Your objective: A word-for-word copy of the entries is the only acceptable reply.

[Collected data entries]
* * * * *
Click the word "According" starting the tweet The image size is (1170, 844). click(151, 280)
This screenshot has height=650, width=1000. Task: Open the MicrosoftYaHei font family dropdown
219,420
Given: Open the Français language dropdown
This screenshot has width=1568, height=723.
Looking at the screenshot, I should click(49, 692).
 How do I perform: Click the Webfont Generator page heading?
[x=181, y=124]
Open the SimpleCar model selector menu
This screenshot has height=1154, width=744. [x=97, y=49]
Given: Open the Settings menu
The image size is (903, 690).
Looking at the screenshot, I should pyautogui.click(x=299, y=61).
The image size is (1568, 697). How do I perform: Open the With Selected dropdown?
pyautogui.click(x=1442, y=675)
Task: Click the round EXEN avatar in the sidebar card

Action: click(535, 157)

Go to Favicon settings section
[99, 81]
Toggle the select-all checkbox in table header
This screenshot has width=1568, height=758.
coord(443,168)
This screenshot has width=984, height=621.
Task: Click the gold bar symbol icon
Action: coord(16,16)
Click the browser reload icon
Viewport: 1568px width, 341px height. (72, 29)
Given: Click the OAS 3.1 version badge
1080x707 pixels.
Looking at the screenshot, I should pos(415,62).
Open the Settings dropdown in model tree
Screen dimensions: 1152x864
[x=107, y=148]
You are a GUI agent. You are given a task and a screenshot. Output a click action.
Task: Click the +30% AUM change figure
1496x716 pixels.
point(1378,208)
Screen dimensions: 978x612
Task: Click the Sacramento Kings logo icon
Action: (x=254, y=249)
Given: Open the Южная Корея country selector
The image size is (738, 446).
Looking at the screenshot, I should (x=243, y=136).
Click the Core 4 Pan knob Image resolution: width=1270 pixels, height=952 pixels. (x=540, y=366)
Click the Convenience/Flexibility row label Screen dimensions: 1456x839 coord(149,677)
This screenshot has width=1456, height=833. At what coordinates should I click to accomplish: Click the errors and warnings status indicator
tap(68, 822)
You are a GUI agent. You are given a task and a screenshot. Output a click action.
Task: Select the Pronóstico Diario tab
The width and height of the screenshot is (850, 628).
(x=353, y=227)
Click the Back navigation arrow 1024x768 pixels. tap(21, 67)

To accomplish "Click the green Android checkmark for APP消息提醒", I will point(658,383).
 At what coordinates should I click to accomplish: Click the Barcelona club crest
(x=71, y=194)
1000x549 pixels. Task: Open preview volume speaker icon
* * * * *
Output for this task:
Click the word "According" starting the tweet The image size is (1170, 844). click(151, 280)
This screenshot has height=650, width=1000. Task: Open the MicrosoftYaHei font family dropdown
219,420
Given: Open the Français language dropdown
This screenshot has width=1568, height=723.
Looking at the screenshot, I should click(49, 692).
 How do I perform: Click the Webfont Generator page heading?
[x=181, y=124]
Open the SimpleCar model selector menu
This screenshot has height=1154, width=744. [x=97, y=49]
Given: Open the Settings menu
The image size is (903, 690).
Looking at the screenshot, I should pyautogui.click(x=299, y=61).
The image size is (1568, 697). How do I perform: Open the With Selected dropdown?
pyautogui.click(x=1442, y=675)
Task: Click the round EXEN avatar in the sidebar card

Action: click(535, 157)

Go to Favicon settings section
[99, 81]
Toggle the select-all checkbox in table header
This screenshot has width=1568, height=758.
coord(443,168)
This screenshot has width=984, height=621.
Task: Click the gold bar symbol icon
Action: coord(16,16)
Click the browser reload icon
Viewport: 1568px width, 341px height. (72, 29)
Given: Click the OAS 3.1 version badge
1080x707 pixels.
Looking at the screenshot, I should pos(415,62).
Open the Settings dropdown in model tree
Screen dimensions: 1152x864
[x=107, y=148]
You are a GUI agent. You are given a task and a screenshot. Output a click action.
Task: Click the +30% AUM change figure
1496x716 pixels.
point(1378,208)
Screen dimensions: 978x612
Task: Click the Sacramento Kings logo icon
Action: (x=254, y=249)
Given: Open the Южная Корея country selector
The image size is (738, 446).
Looking at the screenshot, I should (x=243, y=136).
Click the Core 4 Pan knob Image resolution: width=1270 pixels, height=952 pixels. (x=540, y=366)
Click the Convenience/Flexibility row label Screen dimensions: 1456x839 coord(149,677)
This screenshot has width=1456, height=833. At what coordinates should I click to accomplish: Click the errors and warnings status indicator
tap(68, 822)
You are a GUI agent. You are given a task and a screenshot. Output a click action.
Task: Select the Pronóstico Diario tab
The width and height of the screenshot is (850, 628).
(x=353, y=227)
Click the Back navigation arrow 1024x768 pixels. tap(21, 67)

To accomplish "Click the green Android checkmark for APP消息提醒", I will point(658,383).
 At what coordinates should I click to accomplish: Click the Barcelona club crest
(x=71, y=194)
1000x549 pixels. Task: Open preview volume speaker icon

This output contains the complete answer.